*** Data supplied

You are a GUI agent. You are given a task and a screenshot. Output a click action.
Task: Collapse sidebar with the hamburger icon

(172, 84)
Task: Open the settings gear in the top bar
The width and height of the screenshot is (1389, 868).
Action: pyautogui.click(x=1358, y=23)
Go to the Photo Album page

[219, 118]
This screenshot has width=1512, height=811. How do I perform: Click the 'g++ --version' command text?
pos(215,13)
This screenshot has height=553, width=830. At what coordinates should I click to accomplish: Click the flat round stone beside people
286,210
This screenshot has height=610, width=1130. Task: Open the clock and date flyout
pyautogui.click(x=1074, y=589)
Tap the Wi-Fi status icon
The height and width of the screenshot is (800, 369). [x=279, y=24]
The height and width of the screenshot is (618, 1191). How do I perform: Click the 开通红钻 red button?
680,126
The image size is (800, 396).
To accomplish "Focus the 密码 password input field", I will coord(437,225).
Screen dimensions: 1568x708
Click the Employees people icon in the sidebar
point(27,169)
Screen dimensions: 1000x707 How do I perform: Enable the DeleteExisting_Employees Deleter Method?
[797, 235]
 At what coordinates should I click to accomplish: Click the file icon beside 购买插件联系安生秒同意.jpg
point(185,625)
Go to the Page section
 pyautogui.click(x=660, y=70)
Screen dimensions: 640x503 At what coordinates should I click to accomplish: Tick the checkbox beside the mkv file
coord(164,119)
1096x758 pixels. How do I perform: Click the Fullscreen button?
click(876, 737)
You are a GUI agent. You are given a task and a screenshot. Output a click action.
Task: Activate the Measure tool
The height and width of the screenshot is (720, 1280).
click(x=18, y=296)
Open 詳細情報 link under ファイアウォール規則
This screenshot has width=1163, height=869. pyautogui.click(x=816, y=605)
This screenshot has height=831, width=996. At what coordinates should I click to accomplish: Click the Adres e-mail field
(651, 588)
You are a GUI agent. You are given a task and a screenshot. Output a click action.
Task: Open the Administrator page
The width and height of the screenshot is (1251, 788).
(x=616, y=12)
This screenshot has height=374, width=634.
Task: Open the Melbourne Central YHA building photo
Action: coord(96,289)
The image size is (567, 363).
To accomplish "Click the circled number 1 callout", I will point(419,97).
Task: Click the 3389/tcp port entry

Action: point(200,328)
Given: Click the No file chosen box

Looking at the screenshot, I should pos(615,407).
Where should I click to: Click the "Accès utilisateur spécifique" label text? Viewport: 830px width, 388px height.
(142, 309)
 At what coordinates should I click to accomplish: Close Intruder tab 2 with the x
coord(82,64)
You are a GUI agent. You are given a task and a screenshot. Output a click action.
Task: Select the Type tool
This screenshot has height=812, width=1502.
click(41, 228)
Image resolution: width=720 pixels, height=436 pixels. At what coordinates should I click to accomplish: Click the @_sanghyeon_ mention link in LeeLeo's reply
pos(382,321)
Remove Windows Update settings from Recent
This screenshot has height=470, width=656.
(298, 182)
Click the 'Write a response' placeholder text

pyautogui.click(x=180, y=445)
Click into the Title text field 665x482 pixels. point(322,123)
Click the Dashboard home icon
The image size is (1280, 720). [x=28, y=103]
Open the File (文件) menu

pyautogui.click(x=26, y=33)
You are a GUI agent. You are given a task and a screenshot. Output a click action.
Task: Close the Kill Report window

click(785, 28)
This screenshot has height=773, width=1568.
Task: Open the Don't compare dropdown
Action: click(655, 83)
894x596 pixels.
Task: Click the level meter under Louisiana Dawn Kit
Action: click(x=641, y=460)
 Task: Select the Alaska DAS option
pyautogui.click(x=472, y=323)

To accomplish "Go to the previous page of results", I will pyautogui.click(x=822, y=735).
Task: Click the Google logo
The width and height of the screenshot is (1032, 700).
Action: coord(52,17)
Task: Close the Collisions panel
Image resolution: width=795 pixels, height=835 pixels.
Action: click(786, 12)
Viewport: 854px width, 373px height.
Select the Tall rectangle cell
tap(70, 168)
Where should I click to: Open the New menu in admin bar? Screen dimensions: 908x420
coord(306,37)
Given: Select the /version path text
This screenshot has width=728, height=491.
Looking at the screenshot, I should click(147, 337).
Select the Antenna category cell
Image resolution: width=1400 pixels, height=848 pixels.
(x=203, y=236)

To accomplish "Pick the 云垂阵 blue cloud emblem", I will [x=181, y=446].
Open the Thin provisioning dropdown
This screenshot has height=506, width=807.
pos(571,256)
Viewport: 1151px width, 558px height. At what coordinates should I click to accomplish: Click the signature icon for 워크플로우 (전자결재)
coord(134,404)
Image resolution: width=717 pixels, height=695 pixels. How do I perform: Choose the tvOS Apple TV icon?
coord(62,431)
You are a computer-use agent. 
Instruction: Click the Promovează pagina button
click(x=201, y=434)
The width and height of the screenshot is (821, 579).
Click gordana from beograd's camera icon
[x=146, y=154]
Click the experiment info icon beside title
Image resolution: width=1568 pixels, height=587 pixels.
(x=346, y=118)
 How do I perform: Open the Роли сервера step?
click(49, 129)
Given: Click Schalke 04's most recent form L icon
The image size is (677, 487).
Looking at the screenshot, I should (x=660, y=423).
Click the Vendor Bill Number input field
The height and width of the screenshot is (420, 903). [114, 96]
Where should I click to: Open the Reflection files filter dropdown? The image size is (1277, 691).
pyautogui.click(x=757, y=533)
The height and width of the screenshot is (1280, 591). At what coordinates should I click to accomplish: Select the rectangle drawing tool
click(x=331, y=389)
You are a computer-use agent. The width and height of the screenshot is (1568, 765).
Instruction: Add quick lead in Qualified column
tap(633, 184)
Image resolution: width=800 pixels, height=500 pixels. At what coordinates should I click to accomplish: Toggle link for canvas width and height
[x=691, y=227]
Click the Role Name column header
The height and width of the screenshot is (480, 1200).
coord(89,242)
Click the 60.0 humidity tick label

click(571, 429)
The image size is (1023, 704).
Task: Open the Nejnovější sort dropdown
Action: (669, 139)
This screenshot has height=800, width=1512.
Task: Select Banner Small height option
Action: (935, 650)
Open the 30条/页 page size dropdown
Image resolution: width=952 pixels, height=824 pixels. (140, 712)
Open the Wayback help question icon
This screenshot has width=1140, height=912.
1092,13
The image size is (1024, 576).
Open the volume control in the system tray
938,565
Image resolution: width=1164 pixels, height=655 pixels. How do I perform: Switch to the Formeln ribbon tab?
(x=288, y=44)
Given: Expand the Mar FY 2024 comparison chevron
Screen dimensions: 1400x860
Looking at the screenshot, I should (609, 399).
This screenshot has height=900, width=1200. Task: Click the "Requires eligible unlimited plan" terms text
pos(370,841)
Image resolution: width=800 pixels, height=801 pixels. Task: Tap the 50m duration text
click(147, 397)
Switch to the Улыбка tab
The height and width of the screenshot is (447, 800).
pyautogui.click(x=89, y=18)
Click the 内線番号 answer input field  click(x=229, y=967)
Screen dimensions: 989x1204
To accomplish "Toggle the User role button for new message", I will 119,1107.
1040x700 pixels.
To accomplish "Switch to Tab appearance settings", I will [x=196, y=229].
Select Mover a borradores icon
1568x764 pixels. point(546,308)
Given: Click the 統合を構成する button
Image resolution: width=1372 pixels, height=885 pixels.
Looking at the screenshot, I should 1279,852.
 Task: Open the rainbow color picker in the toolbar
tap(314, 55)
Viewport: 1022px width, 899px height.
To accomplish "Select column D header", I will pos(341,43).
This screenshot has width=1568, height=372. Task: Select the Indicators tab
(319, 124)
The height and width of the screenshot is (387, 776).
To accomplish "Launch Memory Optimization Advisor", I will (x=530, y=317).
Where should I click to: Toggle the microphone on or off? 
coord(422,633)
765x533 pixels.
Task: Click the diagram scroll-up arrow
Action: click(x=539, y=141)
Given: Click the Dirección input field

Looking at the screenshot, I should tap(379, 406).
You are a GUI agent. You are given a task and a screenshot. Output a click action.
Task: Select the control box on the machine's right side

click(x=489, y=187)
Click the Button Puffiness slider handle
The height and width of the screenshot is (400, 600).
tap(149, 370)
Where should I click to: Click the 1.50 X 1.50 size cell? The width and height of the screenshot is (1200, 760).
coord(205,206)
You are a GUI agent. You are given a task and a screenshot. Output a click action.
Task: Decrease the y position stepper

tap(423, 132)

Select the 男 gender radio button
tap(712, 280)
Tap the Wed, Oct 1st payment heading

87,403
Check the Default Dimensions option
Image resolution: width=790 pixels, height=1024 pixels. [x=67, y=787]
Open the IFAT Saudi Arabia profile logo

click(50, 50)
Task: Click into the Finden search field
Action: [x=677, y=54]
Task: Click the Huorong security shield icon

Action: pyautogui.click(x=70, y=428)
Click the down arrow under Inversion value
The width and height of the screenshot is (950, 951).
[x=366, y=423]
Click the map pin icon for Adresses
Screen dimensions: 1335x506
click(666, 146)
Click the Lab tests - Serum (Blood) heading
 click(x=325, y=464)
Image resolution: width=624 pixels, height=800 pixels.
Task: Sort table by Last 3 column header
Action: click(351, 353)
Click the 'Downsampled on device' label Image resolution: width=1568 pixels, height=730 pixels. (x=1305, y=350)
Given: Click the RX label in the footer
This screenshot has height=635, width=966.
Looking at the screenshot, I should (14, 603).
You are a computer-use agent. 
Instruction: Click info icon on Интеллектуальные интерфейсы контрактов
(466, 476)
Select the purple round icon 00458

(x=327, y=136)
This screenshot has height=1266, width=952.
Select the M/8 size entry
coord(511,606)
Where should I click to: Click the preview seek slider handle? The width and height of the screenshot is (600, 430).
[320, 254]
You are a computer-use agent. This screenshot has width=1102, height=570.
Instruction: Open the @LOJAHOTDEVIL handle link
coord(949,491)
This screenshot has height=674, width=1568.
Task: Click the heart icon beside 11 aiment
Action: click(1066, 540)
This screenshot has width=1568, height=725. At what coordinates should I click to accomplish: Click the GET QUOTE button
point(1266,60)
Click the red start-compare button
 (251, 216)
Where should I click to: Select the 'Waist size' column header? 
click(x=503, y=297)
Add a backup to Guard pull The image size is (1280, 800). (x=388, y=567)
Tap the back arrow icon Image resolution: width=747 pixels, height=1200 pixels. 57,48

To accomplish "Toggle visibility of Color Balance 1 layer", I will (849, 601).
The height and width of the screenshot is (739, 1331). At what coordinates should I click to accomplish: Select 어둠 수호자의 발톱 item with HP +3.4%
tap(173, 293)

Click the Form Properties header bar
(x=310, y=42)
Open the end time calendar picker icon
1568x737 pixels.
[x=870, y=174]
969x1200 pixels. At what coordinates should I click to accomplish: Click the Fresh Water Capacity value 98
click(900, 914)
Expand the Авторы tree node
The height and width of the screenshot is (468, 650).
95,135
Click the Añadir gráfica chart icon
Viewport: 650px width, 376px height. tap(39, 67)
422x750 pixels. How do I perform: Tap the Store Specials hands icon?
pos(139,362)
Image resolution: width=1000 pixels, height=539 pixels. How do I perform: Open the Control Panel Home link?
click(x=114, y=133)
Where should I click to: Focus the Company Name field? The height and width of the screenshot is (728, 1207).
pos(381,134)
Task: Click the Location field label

******

### How to complete this task
Above are the records; copy exactly the lines from the line with "Select the purple round icon 00458" through the line with "Add a backup", both included.

### Task answer
Select the purple round icon 00458

(x=327, y=136)
This screenshot has height=1266, width=952.
Select the M/8 size entry
coord(511,606)
Where should I click to: Click the preview seek slider handle? The width and height of the screenshot is (600, 430).
[320, 254]
You are a computer-use agent. This screenshot has width=1102, height=570.
Instruction: Open the @LOJAHOTDEVIL handle link
coord(949,491)
This screenshot has height=674, width=1568.
Task: Click the heart icon beside 11 aiment
Action: click(1066, 540)
This screenshot has width=1568, height=725. At what coordinates should I click to accomplish: Click the GET QUOTE button
point(1266,60)
Click the red start-compare button
 (251, 216)
Where should I click to: Select the 'Waist size' column header? 
click(x=503, y=297)
Add a backup to Guard pull The image size is (1280, 800). (x=388, y=567)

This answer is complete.